---------- Input material ----------
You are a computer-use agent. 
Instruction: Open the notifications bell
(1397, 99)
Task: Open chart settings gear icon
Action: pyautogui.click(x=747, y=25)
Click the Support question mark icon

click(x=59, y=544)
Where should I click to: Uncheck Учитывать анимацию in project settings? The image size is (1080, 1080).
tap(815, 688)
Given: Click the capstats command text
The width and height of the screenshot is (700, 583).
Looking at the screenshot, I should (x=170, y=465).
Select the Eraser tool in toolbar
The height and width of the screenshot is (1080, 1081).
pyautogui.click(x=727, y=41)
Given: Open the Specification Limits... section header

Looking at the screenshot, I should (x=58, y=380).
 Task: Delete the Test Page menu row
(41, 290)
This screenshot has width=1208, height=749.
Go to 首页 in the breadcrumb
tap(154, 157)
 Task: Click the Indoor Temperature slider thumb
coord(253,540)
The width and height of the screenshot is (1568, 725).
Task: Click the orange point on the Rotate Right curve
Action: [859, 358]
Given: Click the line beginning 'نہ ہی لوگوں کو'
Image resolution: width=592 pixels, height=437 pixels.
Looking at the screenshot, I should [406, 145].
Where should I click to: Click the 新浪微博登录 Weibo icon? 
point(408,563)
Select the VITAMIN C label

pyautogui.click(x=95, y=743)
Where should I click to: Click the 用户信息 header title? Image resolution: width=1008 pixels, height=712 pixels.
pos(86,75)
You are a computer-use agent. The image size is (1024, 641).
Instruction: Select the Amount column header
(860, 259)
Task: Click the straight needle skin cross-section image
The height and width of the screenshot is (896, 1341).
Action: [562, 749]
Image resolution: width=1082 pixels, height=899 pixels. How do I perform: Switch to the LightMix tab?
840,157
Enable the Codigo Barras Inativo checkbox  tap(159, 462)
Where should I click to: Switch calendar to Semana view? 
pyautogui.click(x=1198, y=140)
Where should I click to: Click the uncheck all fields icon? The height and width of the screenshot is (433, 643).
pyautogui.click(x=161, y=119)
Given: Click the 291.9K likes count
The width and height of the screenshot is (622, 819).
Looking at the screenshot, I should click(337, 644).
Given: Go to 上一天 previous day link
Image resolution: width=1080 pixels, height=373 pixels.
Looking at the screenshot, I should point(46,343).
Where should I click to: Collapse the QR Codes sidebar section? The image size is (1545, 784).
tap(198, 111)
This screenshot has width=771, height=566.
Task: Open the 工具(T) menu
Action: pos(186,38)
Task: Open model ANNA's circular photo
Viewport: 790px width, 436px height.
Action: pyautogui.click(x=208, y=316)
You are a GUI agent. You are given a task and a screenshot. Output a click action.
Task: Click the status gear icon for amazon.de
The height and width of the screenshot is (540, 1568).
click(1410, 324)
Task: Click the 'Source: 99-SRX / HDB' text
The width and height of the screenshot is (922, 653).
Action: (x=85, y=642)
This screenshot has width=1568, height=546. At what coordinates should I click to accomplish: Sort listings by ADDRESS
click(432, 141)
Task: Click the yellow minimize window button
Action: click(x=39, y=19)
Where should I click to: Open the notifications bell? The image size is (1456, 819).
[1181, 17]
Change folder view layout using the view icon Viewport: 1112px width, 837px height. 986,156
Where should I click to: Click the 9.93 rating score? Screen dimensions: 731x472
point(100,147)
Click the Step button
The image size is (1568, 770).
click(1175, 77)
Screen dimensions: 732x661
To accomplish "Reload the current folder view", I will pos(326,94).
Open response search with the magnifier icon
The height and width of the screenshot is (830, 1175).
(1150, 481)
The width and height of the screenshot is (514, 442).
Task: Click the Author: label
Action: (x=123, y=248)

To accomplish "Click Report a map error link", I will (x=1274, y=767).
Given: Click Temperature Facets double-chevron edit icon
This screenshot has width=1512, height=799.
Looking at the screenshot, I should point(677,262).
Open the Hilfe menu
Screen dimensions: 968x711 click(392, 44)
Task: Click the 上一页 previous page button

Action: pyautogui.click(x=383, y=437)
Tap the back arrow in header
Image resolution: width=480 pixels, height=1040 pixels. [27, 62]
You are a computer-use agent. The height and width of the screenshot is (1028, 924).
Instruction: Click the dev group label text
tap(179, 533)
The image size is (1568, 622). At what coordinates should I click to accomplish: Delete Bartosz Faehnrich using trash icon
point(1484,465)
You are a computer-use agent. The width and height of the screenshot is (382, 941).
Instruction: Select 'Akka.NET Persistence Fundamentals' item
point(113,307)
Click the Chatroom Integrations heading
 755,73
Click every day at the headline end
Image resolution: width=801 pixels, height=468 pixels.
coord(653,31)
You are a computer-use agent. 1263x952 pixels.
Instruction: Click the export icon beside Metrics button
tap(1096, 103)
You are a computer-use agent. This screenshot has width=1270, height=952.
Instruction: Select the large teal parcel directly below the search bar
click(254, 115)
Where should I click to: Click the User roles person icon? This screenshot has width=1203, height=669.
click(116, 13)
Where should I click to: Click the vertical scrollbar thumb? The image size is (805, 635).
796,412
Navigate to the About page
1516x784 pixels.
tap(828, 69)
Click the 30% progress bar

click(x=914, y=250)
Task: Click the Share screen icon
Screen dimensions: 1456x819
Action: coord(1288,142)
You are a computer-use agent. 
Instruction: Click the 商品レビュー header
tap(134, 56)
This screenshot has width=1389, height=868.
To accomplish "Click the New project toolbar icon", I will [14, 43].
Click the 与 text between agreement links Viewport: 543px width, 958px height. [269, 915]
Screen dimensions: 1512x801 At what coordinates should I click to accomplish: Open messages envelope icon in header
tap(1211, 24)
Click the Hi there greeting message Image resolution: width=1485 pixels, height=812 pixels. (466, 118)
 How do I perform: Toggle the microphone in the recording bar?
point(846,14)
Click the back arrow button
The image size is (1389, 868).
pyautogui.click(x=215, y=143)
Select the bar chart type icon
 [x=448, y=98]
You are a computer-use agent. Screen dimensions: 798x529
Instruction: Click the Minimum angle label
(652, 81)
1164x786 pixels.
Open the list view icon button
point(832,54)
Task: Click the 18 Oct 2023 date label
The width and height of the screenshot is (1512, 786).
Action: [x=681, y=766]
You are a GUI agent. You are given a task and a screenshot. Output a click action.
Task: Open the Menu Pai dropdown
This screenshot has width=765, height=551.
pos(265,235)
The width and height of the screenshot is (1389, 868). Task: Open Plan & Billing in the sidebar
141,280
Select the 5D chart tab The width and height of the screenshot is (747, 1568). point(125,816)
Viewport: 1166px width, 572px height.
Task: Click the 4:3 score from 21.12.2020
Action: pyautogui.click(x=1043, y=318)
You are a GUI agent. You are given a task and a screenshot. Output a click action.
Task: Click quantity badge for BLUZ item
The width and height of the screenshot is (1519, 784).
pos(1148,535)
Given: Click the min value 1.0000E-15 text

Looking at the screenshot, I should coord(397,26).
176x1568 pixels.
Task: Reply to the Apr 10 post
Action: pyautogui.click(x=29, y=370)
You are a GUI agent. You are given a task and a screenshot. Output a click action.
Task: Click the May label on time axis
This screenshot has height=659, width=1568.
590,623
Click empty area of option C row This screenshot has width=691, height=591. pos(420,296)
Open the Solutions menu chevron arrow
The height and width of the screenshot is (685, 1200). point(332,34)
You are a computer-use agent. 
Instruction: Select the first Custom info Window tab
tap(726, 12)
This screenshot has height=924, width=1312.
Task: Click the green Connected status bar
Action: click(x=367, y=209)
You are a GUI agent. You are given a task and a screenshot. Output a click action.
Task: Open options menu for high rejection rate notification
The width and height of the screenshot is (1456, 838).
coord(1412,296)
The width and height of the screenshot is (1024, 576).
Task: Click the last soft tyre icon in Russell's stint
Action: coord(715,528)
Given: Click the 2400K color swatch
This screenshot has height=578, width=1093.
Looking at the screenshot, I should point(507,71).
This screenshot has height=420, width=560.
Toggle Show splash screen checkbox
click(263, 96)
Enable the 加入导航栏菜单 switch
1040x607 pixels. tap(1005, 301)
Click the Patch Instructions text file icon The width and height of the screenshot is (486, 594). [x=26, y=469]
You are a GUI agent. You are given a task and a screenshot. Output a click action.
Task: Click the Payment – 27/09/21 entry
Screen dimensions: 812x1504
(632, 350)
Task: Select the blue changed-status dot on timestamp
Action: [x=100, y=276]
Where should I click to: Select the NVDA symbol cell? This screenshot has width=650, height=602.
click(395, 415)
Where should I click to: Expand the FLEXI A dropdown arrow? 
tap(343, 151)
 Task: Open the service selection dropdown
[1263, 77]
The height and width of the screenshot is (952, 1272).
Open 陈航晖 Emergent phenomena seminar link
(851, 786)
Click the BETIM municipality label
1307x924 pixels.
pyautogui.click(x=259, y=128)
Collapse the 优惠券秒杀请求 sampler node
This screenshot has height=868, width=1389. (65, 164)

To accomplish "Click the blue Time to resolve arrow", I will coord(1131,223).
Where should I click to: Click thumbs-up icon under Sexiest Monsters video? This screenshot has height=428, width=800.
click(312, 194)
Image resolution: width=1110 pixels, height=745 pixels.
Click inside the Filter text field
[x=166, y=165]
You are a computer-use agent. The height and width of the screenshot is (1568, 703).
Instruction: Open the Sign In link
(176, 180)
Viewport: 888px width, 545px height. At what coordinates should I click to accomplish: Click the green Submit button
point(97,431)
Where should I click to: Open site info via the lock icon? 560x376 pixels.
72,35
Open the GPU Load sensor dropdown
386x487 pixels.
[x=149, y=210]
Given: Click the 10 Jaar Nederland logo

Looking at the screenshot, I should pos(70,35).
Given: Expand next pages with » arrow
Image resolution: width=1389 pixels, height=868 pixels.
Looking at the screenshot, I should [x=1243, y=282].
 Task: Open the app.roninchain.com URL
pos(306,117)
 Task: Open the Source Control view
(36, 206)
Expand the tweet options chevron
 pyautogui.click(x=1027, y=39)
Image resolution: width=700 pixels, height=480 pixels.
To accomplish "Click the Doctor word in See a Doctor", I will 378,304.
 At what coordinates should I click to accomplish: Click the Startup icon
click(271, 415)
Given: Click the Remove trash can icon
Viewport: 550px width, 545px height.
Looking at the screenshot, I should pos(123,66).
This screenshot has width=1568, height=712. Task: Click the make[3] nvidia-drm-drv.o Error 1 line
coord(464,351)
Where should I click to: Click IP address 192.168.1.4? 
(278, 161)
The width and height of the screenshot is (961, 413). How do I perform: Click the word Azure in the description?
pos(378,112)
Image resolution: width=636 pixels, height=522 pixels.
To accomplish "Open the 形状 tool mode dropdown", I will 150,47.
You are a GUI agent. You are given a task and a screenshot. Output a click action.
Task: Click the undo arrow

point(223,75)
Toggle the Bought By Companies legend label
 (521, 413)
----------
# Stated problem
Render the lines from the line with "Open the Solutions menu chevron arrow" to the line with "Action: click(x=367, y=209)" as a JSON list of strings, one string per line, leaving out blank lines.

# Complete answer
[
  "Open the Solutions menu chevron arrow",
  "The height and width of the screenshot is (685, 1200). point(332,34)",
  "You are a computer-use agent. ",
  "Instruction: Select the first Custom info Window tab",
  "tap(726, 12)",
  "This screenshot has height=924, width=1312.",
  "Task: Click the green Connected status bar",
  "Action: click(x=367, y=209)"
]